Background Gastrointestinal symptoms compatible with Irritable Bowel Syndrome (IBS) are common in patients with inflammatory bowel disease. It has been suggested that these symptoms are a reflection of occult inflammation rather than coexisting IBS. The aim of this study was to characterize IBS-like symptoms in patients with Ulcerative Colitis (UC) in clinical remission by assessing inflammatory markers, psychological symptoms, and quality of life. Methods Ninety-four patients with new onset of UC were followed prospectively during 3 years with yearly follow-up visits. The patients completed self-administrated questionnaires.

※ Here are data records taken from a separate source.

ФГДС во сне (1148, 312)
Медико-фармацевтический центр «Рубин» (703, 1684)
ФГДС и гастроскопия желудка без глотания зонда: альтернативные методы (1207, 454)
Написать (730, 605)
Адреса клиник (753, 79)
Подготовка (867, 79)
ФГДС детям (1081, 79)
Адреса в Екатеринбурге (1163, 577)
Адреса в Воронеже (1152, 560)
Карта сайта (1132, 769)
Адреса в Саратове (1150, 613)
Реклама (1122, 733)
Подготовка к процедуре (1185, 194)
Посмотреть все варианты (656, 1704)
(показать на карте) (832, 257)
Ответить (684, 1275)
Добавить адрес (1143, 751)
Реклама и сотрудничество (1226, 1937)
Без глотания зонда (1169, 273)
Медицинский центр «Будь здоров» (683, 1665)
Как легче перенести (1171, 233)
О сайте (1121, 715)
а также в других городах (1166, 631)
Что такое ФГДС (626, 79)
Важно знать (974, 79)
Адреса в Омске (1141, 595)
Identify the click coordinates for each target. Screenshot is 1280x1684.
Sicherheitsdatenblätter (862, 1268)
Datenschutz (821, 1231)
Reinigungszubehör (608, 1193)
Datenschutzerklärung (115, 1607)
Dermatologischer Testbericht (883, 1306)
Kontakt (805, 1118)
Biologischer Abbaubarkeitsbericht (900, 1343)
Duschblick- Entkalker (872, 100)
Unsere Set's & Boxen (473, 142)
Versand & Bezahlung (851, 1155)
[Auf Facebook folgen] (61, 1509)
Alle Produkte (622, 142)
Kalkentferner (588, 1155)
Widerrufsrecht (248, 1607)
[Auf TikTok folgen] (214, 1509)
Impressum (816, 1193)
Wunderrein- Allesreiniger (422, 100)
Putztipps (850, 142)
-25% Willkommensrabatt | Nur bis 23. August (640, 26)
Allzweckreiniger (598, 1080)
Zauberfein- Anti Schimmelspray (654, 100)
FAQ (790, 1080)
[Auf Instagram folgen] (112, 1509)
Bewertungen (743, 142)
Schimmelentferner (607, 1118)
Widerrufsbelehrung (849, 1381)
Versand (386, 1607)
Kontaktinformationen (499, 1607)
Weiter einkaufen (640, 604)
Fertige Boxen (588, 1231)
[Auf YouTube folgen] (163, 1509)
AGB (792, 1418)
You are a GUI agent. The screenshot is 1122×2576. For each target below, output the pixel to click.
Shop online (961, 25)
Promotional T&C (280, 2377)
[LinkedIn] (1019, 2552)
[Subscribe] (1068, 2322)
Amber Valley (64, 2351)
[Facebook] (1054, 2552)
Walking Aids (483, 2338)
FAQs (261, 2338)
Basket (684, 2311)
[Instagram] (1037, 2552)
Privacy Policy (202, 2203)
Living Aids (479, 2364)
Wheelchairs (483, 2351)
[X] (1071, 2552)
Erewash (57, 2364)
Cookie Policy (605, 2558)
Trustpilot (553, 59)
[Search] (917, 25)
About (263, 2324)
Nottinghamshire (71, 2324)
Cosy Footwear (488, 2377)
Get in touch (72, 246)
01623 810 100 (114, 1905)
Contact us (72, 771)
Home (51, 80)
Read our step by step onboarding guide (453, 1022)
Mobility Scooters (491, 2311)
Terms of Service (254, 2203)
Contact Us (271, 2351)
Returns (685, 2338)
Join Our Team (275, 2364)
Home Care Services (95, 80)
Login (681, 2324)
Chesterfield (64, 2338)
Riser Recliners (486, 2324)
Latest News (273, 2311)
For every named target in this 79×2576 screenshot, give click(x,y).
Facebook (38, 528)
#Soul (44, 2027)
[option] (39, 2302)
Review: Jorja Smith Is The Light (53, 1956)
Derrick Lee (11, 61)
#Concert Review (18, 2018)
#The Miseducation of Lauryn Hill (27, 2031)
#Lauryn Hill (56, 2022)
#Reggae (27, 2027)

Fecal calprotectin was used as an inflammatory biomarker. Remission was defined as a total Mayo-score <= 2 and an endoscopic subscore <= 1, with no relapse during the 3-month period prior to visit. Key Results The prevalence of patients that fulfilled Rome II criteria for IBS among UC patients in remission was 11% at visit 1, 23% at visit 2, and 17% at visit 3. When comparing UC patients in remission with and without IBS-like symptom, patients with IBS-like symptoms had more severe gastrointestinal symptoms, tendencies toward more severe psychological symptoms and reduced levels of quality of life, but the calprotectin levels did not differ between the two groups. Conclusions & Inferences IBS-like symptoms are common in patients with UC in clinical remission and these fluctuate over time. The symptoms are associated with poor psychological wellbeing and reduced quality of life, and do not seem to be a reflection of low-grade inflammatory activity.